▸ DATA EXCERPTS

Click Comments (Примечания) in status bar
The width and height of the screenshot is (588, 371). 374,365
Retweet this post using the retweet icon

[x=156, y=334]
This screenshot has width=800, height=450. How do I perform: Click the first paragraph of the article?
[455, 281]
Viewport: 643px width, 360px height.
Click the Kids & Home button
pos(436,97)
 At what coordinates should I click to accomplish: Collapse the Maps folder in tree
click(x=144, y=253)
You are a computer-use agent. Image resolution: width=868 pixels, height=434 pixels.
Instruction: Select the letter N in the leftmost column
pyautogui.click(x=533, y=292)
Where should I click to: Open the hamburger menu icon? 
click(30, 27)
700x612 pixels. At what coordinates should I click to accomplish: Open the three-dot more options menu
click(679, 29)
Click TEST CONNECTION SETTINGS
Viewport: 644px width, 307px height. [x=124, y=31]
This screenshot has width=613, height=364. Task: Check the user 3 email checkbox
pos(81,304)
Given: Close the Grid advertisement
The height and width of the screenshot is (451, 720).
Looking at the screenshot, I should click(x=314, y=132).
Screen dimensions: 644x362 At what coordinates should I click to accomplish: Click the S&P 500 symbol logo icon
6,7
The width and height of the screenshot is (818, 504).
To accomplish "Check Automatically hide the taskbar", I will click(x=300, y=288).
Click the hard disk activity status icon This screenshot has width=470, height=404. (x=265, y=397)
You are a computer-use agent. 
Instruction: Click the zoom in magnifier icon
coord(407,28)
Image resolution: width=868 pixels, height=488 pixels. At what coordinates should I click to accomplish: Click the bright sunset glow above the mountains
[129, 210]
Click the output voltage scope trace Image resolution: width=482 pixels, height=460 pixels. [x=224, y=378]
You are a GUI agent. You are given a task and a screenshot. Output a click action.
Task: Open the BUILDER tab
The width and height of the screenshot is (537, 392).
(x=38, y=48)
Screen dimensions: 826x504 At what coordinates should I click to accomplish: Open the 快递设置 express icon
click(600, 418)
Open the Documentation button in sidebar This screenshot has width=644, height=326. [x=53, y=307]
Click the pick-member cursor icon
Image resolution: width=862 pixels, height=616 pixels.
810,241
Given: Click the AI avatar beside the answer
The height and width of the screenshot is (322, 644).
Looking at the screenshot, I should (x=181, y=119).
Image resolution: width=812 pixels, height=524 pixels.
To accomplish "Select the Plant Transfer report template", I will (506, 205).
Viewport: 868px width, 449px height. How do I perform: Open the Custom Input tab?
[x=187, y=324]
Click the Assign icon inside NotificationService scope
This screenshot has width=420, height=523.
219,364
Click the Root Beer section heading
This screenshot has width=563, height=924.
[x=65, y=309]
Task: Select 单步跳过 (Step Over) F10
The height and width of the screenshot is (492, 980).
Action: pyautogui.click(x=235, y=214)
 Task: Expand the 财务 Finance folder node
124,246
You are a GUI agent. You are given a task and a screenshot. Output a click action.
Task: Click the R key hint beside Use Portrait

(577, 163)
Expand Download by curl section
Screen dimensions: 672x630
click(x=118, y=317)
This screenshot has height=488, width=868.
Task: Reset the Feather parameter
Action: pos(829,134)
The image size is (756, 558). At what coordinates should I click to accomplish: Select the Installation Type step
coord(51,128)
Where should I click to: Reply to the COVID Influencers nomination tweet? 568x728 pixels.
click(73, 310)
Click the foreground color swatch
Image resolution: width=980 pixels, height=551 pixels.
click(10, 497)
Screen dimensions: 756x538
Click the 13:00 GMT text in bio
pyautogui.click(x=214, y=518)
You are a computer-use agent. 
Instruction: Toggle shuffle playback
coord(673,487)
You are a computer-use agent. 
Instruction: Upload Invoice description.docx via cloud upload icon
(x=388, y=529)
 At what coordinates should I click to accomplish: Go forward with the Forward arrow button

▸ EXERCISE OBJECTIVE
From the records above, extract exactly and only the lines that begin at the line with "The height and width of the screenshot is (451, 720)." and stop after the line with "Click the hard".

▸ RESPONSE AREA
The height and width of the screenshot is (451, 720).
Looking at the screenshot, I should click(x=314, y=132).
Screen dimensions: 644x362 At what coordinates should I click to accomplish: Click the S&P 500 symbol logo icon
6,7
The width and height of the screenshot is (818, 504).
To accomplish "Check Automatically hide the taskbar", I will click(x=300, y=288).
Click the hard disk activity status icon This screenshot has width=470, height=404. (x=265, y=397)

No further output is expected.